Originally focused only on storage, Magellan Software has expanded its technology offerings. The VAR developed its own applications, adopted QStar's Data Director, added document management, and entered into the application service provider (ASP) market.
Magellan Software, a vendor and VAR headquartered in Irvine, CA, has felt the pain of employing a new technology before its competitors. Ron Vangell, president and CEO, recalls the $25-million, 115-employee company's introduction to Java and Windows NT. "Being one of the first can be painful," he said. "A lot of the problems we encountered were fixed within six or eight months. But it also gave us the edge in those technologies because we were among the first."
Vangell is not afraid to take risks. In fact, he seems to thrive on it.
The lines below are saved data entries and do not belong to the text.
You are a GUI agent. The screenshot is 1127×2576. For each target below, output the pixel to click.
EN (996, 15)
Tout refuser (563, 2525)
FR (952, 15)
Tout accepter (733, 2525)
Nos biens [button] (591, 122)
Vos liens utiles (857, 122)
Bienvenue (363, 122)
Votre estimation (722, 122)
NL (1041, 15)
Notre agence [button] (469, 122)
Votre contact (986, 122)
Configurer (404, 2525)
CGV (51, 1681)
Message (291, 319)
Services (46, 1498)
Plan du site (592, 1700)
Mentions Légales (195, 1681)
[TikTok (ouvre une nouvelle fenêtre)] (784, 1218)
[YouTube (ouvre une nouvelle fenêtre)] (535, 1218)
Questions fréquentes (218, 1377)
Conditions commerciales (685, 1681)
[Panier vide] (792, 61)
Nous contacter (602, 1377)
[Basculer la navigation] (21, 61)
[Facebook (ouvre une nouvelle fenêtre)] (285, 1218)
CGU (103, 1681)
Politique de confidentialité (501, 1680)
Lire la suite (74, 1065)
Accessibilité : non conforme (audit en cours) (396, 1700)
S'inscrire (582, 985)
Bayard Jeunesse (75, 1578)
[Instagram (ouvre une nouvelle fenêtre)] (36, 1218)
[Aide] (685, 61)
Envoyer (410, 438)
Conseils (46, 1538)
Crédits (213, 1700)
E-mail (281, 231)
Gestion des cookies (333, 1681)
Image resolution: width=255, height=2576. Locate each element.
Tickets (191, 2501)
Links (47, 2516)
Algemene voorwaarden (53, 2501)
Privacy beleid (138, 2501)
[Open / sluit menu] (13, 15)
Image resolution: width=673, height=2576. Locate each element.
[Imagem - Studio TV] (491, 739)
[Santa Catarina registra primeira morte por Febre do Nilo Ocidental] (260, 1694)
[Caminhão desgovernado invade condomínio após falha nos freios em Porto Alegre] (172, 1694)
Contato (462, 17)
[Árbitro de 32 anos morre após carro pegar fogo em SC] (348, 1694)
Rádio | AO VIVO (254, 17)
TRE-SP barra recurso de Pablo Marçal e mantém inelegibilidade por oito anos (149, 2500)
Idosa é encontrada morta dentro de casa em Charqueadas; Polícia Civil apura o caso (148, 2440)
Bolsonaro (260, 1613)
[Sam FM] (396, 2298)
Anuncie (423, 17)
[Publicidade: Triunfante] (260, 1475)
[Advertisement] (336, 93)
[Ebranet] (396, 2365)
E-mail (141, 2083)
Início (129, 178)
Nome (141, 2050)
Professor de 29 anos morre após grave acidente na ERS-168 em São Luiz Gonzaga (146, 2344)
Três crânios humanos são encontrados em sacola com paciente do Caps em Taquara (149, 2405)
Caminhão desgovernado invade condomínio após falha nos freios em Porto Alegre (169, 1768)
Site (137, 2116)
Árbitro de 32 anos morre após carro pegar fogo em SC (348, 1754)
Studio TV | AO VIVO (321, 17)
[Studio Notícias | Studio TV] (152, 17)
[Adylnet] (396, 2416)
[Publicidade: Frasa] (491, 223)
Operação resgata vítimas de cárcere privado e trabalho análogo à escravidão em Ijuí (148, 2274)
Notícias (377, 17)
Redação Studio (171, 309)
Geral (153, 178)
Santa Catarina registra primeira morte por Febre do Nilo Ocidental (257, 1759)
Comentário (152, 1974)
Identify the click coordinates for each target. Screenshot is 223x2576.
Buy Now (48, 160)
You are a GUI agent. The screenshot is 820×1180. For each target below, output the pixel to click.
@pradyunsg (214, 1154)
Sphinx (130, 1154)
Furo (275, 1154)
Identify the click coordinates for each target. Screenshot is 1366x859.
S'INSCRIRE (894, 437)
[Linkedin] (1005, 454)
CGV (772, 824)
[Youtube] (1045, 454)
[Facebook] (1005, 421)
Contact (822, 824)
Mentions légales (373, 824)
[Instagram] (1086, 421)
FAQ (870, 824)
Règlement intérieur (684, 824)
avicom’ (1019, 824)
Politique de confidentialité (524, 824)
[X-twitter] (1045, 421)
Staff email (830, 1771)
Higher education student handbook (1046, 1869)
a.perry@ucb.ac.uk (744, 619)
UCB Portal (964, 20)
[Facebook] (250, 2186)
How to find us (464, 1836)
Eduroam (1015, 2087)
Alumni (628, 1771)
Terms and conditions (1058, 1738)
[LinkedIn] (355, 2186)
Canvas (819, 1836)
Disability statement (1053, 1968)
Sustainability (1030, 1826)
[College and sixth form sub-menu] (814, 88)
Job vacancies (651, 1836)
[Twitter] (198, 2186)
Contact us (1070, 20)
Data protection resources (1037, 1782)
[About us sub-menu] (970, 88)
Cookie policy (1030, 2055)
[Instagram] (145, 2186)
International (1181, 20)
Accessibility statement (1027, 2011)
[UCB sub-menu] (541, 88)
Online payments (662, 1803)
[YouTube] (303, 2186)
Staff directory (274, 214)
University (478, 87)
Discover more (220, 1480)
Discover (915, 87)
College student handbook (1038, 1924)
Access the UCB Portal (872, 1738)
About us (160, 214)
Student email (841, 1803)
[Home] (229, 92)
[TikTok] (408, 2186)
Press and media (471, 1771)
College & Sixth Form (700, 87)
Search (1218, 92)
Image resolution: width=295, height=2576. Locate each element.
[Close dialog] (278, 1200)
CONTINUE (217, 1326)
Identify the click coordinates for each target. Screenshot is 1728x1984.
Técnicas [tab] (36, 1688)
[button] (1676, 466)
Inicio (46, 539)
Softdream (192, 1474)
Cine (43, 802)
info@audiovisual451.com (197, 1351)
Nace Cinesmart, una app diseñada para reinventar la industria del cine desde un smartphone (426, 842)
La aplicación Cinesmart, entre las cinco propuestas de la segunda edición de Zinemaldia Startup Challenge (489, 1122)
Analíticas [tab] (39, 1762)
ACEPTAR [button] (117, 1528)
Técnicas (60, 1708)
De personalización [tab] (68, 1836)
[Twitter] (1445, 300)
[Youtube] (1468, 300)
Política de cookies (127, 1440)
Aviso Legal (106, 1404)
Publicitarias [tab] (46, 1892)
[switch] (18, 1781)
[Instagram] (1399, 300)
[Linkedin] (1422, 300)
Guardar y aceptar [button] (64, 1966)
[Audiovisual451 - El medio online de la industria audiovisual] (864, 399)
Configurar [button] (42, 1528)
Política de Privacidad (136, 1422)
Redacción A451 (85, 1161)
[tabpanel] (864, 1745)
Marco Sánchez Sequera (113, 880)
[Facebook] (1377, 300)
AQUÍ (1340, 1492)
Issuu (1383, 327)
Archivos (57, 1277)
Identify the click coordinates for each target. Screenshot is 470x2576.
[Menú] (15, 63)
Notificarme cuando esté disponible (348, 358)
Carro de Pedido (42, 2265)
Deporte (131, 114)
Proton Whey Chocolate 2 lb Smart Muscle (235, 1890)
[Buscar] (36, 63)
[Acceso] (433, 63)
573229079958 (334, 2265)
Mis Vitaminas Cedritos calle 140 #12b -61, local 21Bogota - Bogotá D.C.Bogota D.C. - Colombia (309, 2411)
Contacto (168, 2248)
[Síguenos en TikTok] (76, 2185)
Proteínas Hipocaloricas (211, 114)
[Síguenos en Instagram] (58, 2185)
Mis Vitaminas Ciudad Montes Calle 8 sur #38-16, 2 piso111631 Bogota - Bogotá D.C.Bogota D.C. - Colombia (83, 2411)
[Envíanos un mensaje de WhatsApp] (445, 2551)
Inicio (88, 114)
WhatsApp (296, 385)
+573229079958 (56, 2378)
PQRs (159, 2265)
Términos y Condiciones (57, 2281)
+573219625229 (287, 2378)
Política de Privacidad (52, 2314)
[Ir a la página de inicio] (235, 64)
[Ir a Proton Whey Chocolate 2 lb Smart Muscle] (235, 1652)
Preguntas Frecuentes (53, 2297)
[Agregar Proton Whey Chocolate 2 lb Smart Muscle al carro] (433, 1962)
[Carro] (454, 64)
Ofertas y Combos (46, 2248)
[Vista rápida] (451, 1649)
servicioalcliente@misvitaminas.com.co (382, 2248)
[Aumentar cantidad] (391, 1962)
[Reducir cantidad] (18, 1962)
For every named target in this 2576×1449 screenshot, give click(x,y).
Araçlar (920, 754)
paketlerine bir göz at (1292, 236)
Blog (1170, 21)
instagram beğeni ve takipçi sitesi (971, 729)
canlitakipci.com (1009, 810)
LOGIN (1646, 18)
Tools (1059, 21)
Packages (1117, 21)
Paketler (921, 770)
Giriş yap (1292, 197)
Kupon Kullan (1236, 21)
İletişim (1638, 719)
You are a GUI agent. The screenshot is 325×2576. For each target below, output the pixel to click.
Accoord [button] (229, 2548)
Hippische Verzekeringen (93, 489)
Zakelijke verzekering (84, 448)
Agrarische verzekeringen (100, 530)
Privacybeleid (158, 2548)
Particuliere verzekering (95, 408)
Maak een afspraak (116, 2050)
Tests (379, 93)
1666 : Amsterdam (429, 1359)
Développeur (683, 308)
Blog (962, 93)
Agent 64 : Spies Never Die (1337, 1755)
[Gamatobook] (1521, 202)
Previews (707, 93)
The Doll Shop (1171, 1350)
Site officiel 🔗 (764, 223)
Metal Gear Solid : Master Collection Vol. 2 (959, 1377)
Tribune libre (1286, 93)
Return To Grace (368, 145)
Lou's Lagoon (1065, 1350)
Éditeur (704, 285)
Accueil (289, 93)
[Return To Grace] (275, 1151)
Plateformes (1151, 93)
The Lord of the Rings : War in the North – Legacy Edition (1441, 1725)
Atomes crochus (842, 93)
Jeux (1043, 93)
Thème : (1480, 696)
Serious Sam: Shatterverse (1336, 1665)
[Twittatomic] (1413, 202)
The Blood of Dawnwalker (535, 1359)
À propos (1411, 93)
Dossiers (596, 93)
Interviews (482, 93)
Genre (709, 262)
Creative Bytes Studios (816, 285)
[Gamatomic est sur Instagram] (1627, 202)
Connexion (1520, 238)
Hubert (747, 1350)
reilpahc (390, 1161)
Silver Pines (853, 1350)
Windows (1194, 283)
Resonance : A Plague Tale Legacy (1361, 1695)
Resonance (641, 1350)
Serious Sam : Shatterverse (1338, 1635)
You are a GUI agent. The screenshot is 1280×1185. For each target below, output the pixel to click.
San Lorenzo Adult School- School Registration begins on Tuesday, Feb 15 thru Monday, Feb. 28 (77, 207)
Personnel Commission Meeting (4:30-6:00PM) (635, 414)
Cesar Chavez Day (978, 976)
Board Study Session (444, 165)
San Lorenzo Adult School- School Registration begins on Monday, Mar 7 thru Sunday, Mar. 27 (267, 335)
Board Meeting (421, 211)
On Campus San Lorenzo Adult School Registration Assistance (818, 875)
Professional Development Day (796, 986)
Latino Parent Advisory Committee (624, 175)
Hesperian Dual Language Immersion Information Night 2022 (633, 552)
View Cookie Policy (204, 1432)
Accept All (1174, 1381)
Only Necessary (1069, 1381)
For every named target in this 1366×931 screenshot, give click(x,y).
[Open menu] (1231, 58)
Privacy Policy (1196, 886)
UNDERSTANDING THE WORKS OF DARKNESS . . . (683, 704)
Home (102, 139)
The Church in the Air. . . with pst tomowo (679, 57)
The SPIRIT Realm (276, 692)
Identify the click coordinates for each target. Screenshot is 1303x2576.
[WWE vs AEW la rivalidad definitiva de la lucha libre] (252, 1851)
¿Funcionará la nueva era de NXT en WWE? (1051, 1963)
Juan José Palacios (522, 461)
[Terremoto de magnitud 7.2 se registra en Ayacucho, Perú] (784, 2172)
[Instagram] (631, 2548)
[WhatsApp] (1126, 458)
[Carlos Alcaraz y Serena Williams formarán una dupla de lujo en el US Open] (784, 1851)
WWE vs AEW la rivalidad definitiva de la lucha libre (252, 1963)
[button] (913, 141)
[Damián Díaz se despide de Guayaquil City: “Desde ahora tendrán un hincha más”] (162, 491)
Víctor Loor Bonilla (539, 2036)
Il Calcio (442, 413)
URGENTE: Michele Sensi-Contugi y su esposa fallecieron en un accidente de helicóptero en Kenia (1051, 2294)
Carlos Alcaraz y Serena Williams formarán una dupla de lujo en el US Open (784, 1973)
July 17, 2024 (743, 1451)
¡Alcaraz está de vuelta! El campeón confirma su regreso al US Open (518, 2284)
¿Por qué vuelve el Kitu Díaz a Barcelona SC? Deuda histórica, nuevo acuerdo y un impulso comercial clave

That's why he's leading his company into the ASP (application service provider) market. Magellan experienced 55% growth last year, and this new step could be the key to continued success for the seven-year-old software company.
Magellan Software started out writing an interface layer (a connection between two systems through which information can be exchanged) to IBM's optical jukebox technology. "We engineered our optical data server interface to access the jukebox, but when we finished, we realized we needed to offer more software services," said Vangell. Magellan's SpyVision suite of document management products grew out of that need. Components of the suite include:
- SpyView – COLD/ERM (computer output to laser disk/electronic report management)
- SpyImage – document imaging
- StaffView – workflow
- SpyView Web – e-commerce enabler.
What Is An ASP?
An ASP can provide software services over the Web to a company that can't afford or doesn't choose to load core applications onto its own hardware. End users can either manage the data independently or have the ASP host and run the entire document management system for them. "Portal" is one of the newest buzzwords to describe the service an ASP provides. Vangell sees educating the market about ASPs as one of his biggest challenges. "We have to explain in layman's terms what a portal is and why it's important. A fleet manager in the transportation industry doesn't have time to research all of this."
Education is one of the necessary efforts when a new technology is introduced. Vangell recalls when he first started educating his clients about optical technology. "We had to convince professionals, like bank executives, that data was actually written to the optical disk. Then, they were concerned with its resilience. They thought you could actually shake the bits off a disk."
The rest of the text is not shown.